EXERCISE MATERIALS Start Marker

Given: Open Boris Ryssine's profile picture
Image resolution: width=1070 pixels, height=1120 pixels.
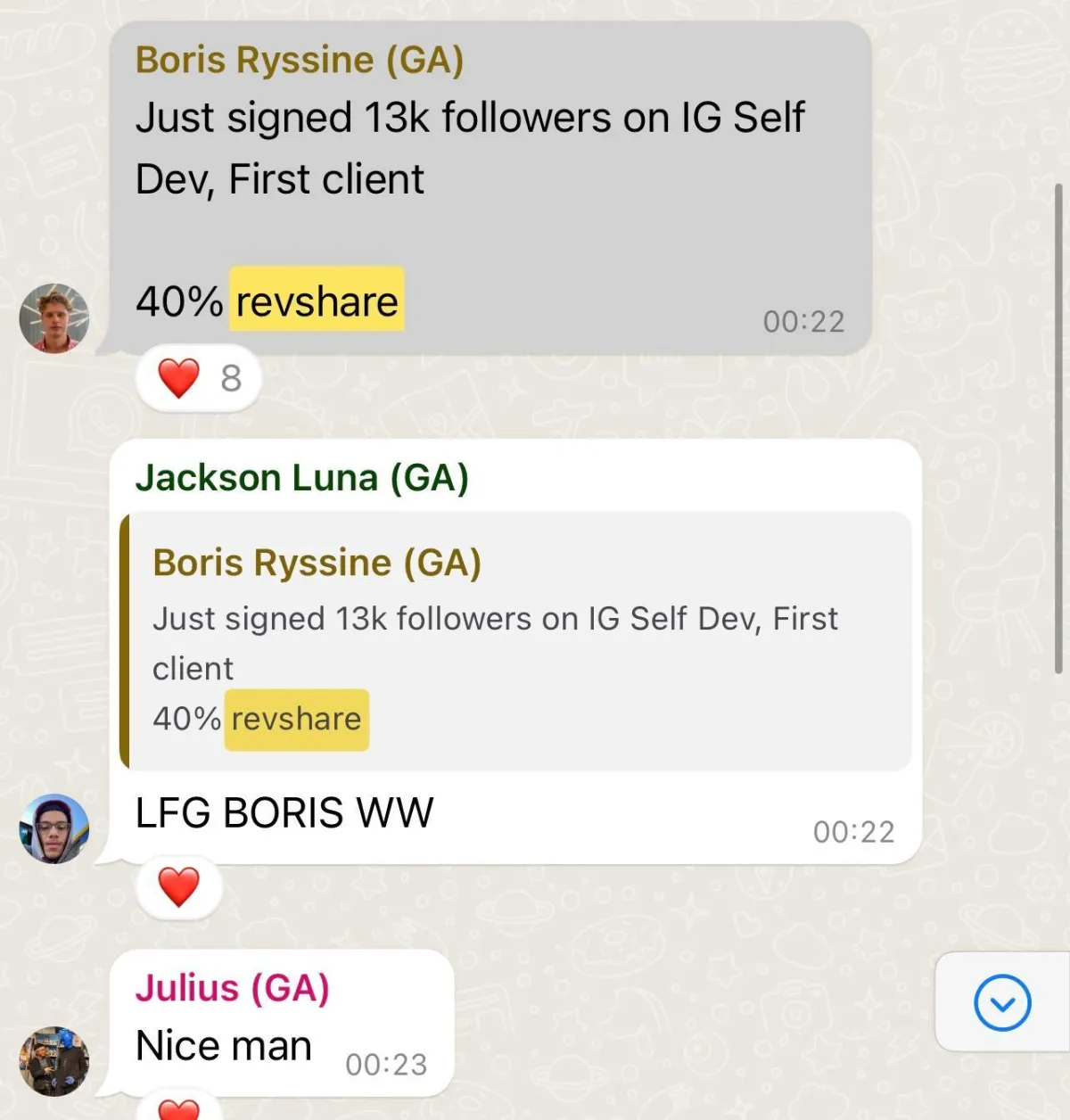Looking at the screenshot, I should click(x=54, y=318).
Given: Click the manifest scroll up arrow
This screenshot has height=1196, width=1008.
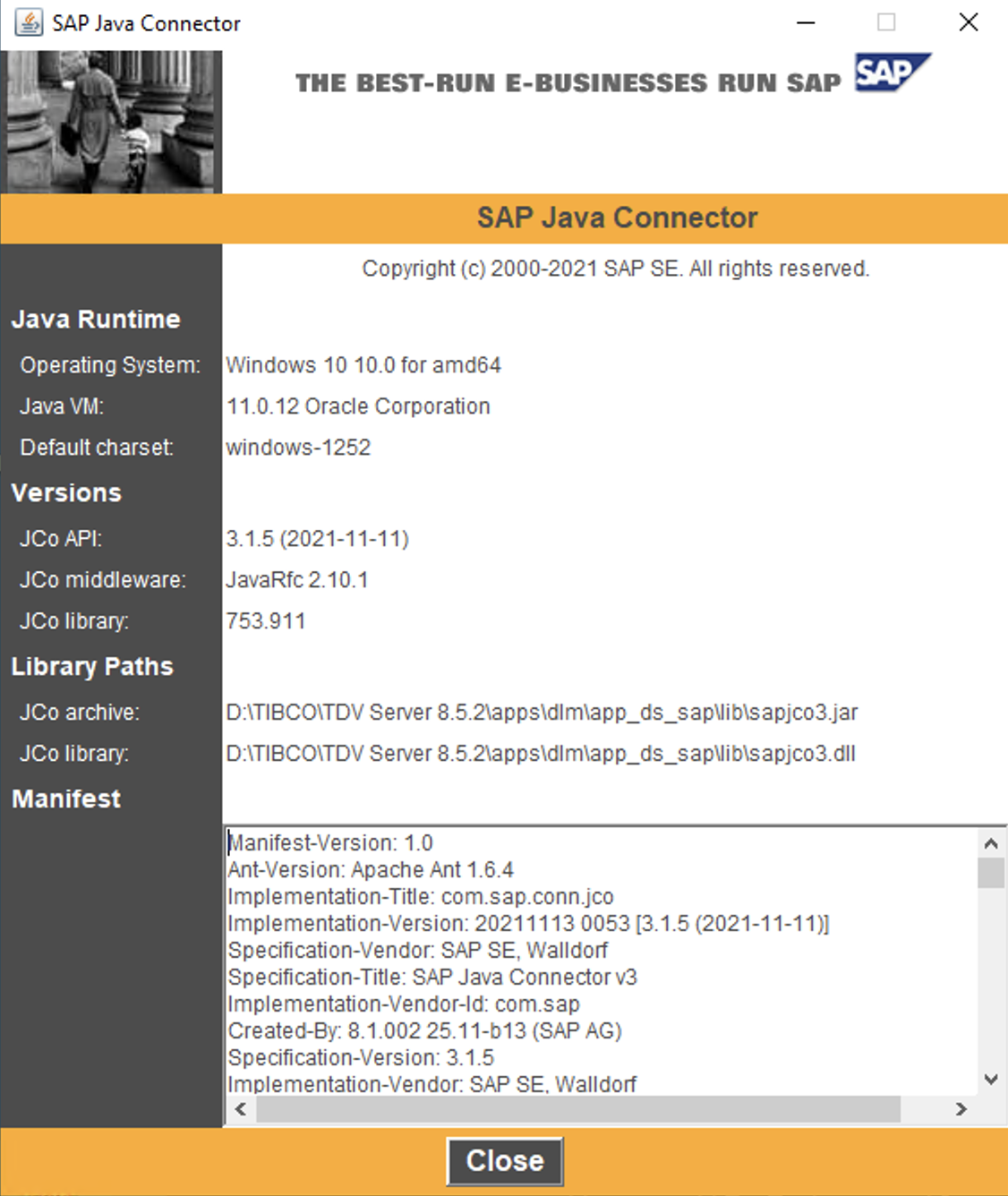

EXERCISE MATERIALS End Marker

■ ACTIVITY ■
Line by line, transcribe the records exactly, omitting the images.

■ ANSWER TO THIS TASK ■
Given: Open Boris Ryssine's profile picture
Image resolution: width=1070 pixels, height=1120 pixels.
Looking at the screenshot, I should click(x=54, y=318).
Given: Click the manifest scroll up arrow
This screenshot has height=1196, width=1008.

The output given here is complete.